Pétrole : l'AIE anticipe un rebond de la demande malgré la volatilité des marchés
information fournie par Zonebourse 10/07/2026 à 15:33

Selon le rapport de l'Agence internationale de l'énergie (AIE), le marché pétrolier amorce sa reprise. La consommation mondiale devrait augmenter après son point bas du mois de mai, portée par les tendances saisonnières et la libération de la demande accumulée, parallèlement au rebond de l'offre de produits. Si la contraction annuelle s'atténue au fil des trimestres en 2026 (passant de 4,8 mb/j - millions de barils par jour - au 2e trimestre à 1,7 mb/j au 3e trimestre), un rebond de 1,2 mb/j est attendu au 4e trimestre. La croissance prévue de 2 mb/j en 2027 se traduit toutefois par un rythme d'expansion sur deux ans bien inférieur aux tendances historiques.

Production et dynamiques de l'offre

En outre, l'offre mondiale de pétrole a fortement rebondi de 4,1 mb/j pour atteindre 98,8 mb/j en juin. La reprise des flux par le détroit d'Ormuz a soutenu un rétablissement partiel de la production du Golfe.

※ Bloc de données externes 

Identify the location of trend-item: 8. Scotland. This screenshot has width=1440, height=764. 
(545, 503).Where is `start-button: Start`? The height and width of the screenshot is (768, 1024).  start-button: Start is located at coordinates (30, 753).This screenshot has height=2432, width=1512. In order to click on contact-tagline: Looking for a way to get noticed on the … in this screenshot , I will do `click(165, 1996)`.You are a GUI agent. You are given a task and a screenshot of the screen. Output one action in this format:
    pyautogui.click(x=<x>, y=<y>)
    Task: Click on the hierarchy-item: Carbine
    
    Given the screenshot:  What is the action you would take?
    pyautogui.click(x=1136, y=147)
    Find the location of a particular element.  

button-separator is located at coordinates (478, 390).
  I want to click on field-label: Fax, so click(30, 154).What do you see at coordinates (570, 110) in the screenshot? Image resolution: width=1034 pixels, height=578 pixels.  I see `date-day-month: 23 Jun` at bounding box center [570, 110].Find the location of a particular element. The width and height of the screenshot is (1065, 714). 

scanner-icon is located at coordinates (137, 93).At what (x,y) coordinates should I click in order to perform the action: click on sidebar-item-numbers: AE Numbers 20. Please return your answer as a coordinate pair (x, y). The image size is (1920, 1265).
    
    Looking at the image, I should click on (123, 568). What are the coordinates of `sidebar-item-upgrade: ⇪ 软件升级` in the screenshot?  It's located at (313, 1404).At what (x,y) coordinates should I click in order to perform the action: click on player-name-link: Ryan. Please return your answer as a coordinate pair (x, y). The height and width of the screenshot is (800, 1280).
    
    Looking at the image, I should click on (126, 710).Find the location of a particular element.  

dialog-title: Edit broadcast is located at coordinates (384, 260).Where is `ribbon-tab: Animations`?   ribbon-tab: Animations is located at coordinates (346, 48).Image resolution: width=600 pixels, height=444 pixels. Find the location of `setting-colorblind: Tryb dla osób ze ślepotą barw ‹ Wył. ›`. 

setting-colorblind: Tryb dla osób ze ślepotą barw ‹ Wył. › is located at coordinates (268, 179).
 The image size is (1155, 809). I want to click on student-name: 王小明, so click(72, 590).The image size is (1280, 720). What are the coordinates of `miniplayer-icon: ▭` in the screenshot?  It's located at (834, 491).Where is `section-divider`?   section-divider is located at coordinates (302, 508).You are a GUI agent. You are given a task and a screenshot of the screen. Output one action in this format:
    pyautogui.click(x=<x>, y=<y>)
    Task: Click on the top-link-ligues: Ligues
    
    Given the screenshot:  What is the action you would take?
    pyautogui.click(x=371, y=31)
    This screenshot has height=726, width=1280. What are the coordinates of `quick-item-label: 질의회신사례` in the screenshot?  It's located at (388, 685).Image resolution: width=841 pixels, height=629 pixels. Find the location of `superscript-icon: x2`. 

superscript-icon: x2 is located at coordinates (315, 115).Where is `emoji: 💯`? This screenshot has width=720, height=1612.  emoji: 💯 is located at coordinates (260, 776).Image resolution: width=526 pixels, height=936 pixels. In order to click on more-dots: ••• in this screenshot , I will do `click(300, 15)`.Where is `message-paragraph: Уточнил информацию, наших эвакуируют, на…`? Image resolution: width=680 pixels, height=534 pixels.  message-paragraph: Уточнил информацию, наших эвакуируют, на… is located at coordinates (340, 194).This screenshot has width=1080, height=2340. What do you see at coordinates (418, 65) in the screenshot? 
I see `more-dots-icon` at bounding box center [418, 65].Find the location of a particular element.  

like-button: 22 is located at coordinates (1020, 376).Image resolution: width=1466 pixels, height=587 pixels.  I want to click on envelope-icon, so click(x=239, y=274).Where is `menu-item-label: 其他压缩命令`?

La production mondiale restait néanmoins inférieure de quelque 9,4 mb/j aux niveaux d'avant-guerre. L'offre est ainsi en passe de reculer en moyenne de 3,7 mb/j pour s'établir à 102,6 mb/j en 2026, sous réserve d'une désescalade rapide des nouvelles hostilités. Si les volumes de transit s'améliorent, l'offre de pétrole augmentera de 7,5 mb/j l'année prochaine.

Evolution des stocks mondiaux

De plus, l'AIE relève que pour la première fois en quatre mois, les stocks mondiaux observés ont progressé de 21 mb en juin, l'accumulation de brut en mer (pétrole sur l'eau) ayant compensé les tirages à terre.

En zone OCDE, les stocks ont encore chuté de 62 mb en juin (après une baisse de 73 mb en mai), une baisse néanmoins amortie par l'injection de 44 mb issus des réserves stratégiques d'État.

Hors-OCDE, les stocks ont reculé de 37 mb, principalement impactés par un net déstockage en Chine (41 mb).

Volatilité des prix et retour au contango

Quant aux prix du pétrole brut de référence, ils ont continué de dégringoler en juin, effaçant tous leurs gains liés à la guerre, alors que le trafic de pétroliers au départ du Golfe reprenait et que l'attention du marché se déplaçait vers la perspective d'une suroffre.

Le brut North Sea Dated a plongé de 22 dollars/baril d'un mois sur l'autre, pour s'établir autour de 68 USD/baril, les écarts intertemporels (time spreads) à court terme revenant en contango*. Cependant, les prix ont augmenté après la violation de l'accord de cessez-le-feu les 7 et 8 juillet, le Dated s'échangeant autour de 77 USD/baril au moment de la rédaction du rapport.

*terme décrivant une situation de marché où le prix d'une marchandise (ici, le pétrole) est plus cher pour une livraison dans le futur que le prix pour une livraison immédiate (généralement en raison des coûts de stockage), ce qui est un signe de forte disponibilité à court terme.